I’m pretty on ODM, so please pardon my naive question.
I’d like to assemble a rather large image set and it looks that split-merge is the route to go.
From what I understand, this approach builds some optimal subset with overlap.
So, I assume that I need to have geo-referenced imaged.
Is my assumption correct?
We are working on underwater archeology, so we do not have GPS exif tags. However, it is possible to post process the images to add such and I wonder if that is worth the effort.
Yes, part of the split/merge, as you noted, is the geographic binning of images to ensure proper overlap between the submodels.
I think if you need the split/merge pipeline, it might be beneficial to do your post-processing to get geolocation information.

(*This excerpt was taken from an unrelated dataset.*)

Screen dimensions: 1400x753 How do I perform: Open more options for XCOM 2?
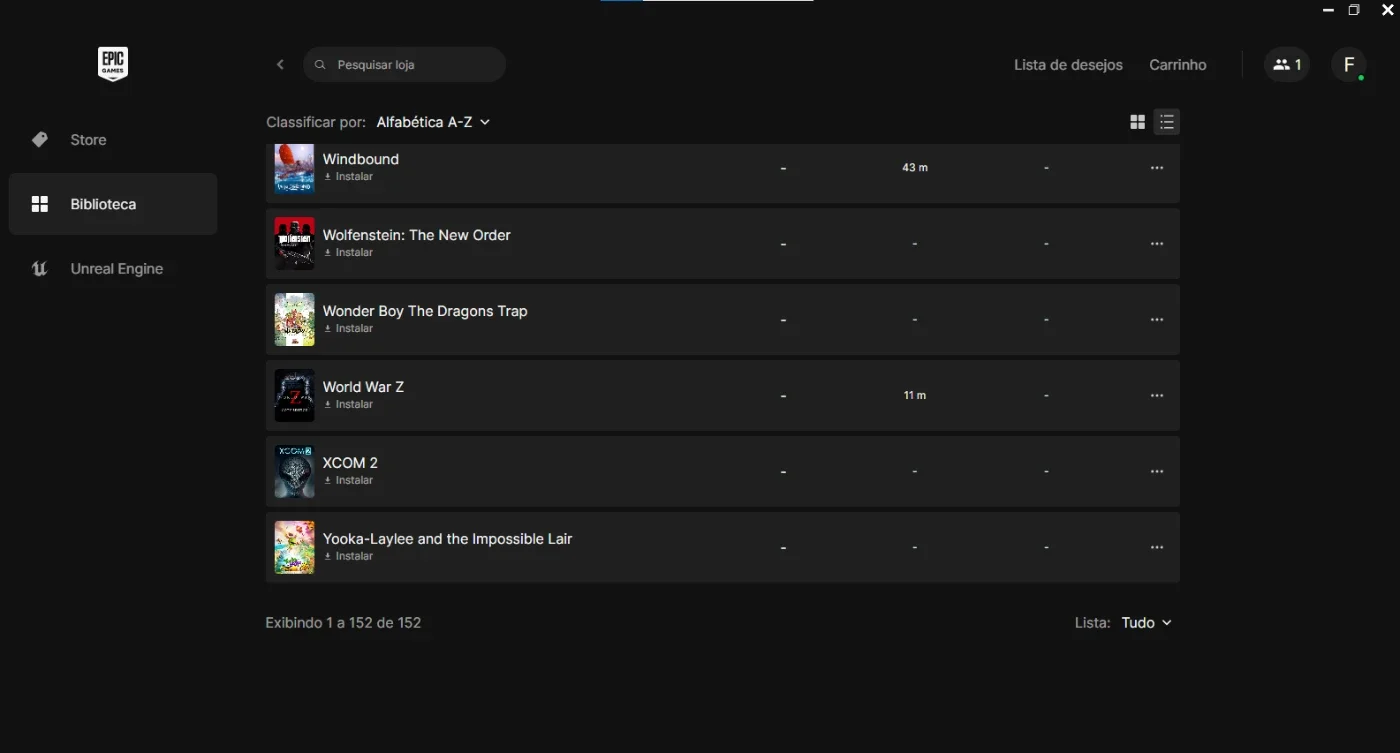pyautogui.click(x=1157, y=472)
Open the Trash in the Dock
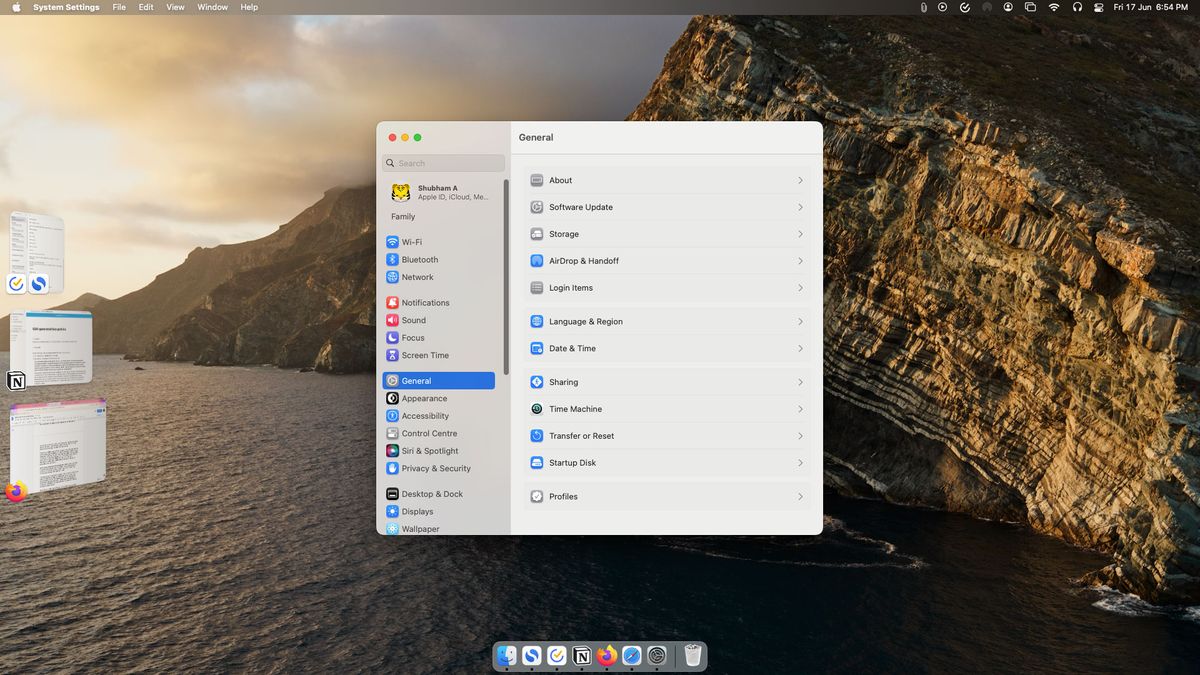The height and width of the screenshot is (675, 1200). coord(692,655)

If not, you could always manually chunk groups of images into separate tasks and then combine in post, but be aware that a naive reconstruction may not have the level of detail you require as the GSD estimate may not be anything close to what it really was in-situ.
Thanks a lot for the answer, super clear and makes sense.
As our picture are shallow under water (archeology orthophotos), we are devising a solution to post label the photos with GPS coordinates. At least that part looks like working.
We also have the concept of the geo.txt file for manually georeferencing photos, which might be simpler or possibly more flexible in your use-case? https://docs.opendronemap.org/geo/
If nothing else, you don’t need to modify the source images and you could potentially iterate multiple times with different geo.txt files rapidly.